Esses: A slang term used for a series of acute left and right-hand turns on a road course with one turn immediately following another.

Firewall: A solid metal plate that separates the engine compartment from the driver’s compartment of a racecar.

Groove: The best route around a racetrack. The high groove takes a car closer to the outside wall for most of a lap, while the low groove takes a car closer to the apron.

Happy hour: Not what you think. It’s the last official practice session held before the main race.

Head wrench: Slang for a race team’s crew chief. Tony Eury, Sr. is the head wrench for the 8 car.

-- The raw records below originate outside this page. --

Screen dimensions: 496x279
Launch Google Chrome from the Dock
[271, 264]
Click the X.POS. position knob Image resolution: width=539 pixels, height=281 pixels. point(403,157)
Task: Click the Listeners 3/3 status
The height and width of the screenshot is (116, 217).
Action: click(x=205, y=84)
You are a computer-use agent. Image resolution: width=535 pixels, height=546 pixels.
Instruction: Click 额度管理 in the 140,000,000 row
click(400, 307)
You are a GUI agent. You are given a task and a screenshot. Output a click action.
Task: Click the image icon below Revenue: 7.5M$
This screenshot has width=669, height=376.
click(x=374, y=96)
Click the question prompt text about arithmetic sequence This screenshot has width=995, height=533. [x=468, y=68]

Loose: Cars get loose when the rear tires have trouble sticking in the corners. This often causes the machines to fishtail as the rear end swings outward during turns. A minor amount of this can be a good thing at some tracks.

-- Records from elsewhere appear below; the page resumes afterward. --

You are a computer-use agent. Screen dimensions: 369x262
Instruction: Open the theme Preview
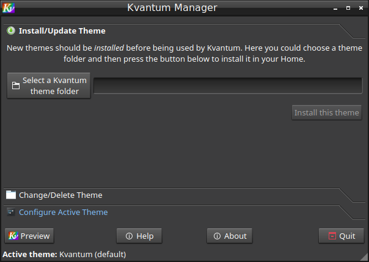tap(29, 236)
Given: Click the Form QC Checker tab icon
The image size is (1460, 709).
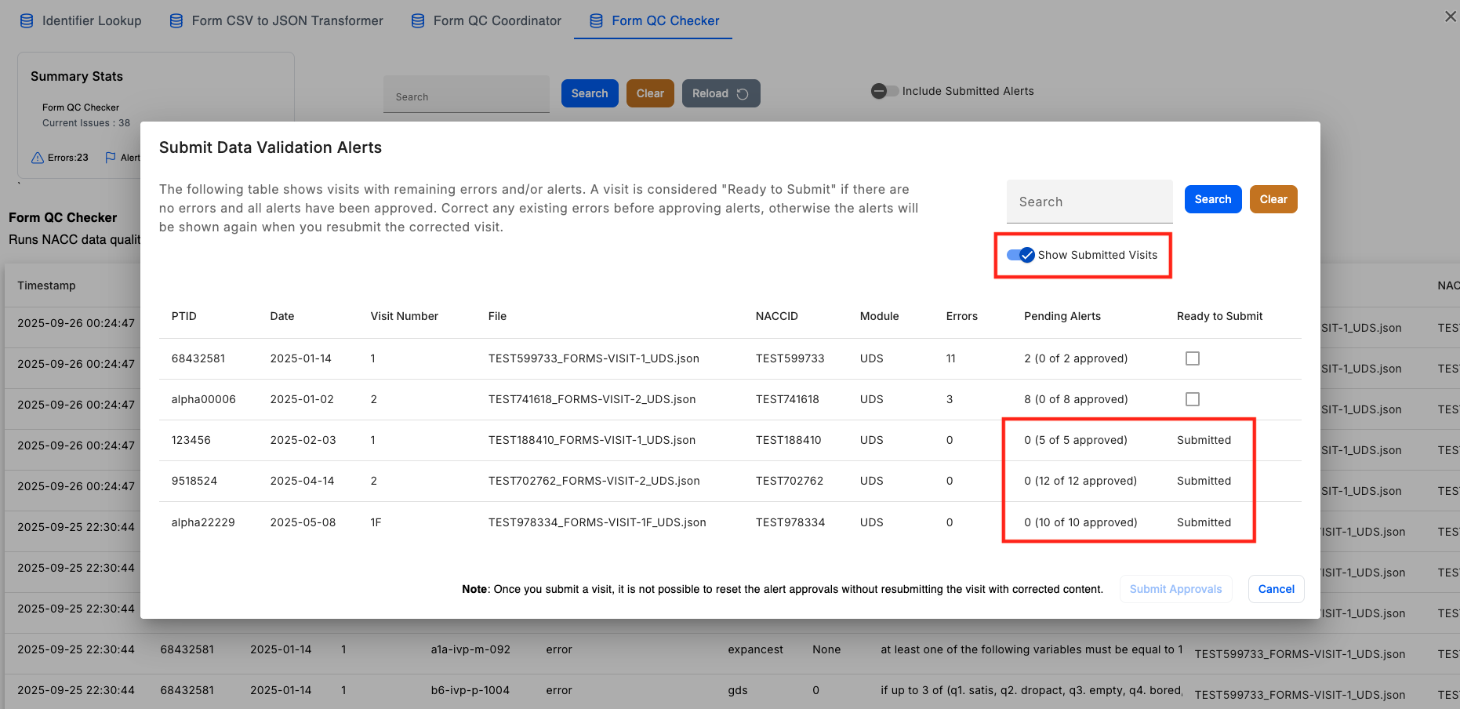Looking at the screenshot, I should pos(597,21).
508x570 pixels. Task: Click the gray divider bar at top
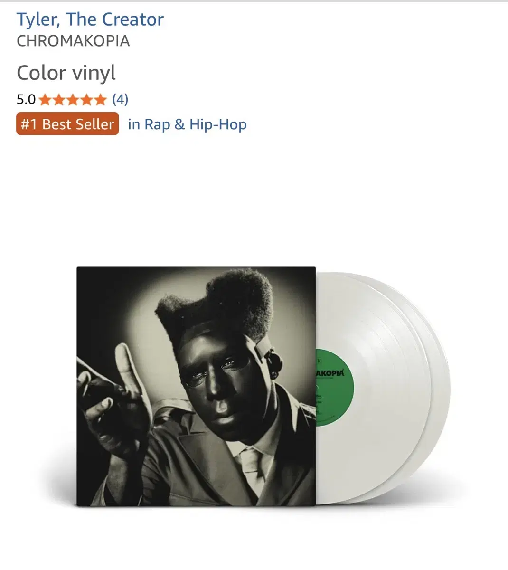254,1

Restrictor-plate: A restrictor-plate is a thin metal plate with four holes that restrict airflow from the carburetor into the engine, and it’s used to reduce horsepower and keep speeds down. Currently, Talladega and Daytona are the only tracks that mandate the device. Without them, speeds could reach more than 210 mph and create a dangerous situation.

Silly season: Slang for the latter part of the current season when rumors begin to swirl concerning driver, crew and sponsor changes. Silly season seems to last year-round now.

Slingshot: A maneuver where a car following the leader in a draft suddenly steers around it, breaking the vacuum and shooting to the front.

Splash ‘n’ go: A quick pit stop that involves putting some fuel in the car and getting out of the pits as quickly as possible.

Stickers: Slang for new tires. The name comes from the manufacturer’s “stickers” that are pasted on the tire’s surface.

Track types: Short tracks are under one mile; intermediate tracks are at least one mile but under two; and speedways are two miles and longer.

Talladega Superspeedway is the largest of all in Winston Cup at 2.66 miles.

Trading paint: A term used to describe aggressive driving involving bumping and rubbing.

Tri-oval: A racetrack that has a “hump” or “fifth turn” in addition to
the standard four corners.


Robby Gordon

Meet the Drivers

Robby Gordon

Hometown: Cerritos, Calif.
DOB: 1/2/69
Marital Status: Single

Drives the Cingular Wireless-sponsored Chevy for Richard Childress Racing. Last season Gordon took over the car formerly driven by Mike Skinner, and picked up his first career Winston Cup win in the season-ending event at New Hampshire – a race rescheduled due to the terrorist attacks of Sept. 11.

Gordon, who has also raced CART and Indy cars, lists boating, mountain biking and water skiing as his hobbies.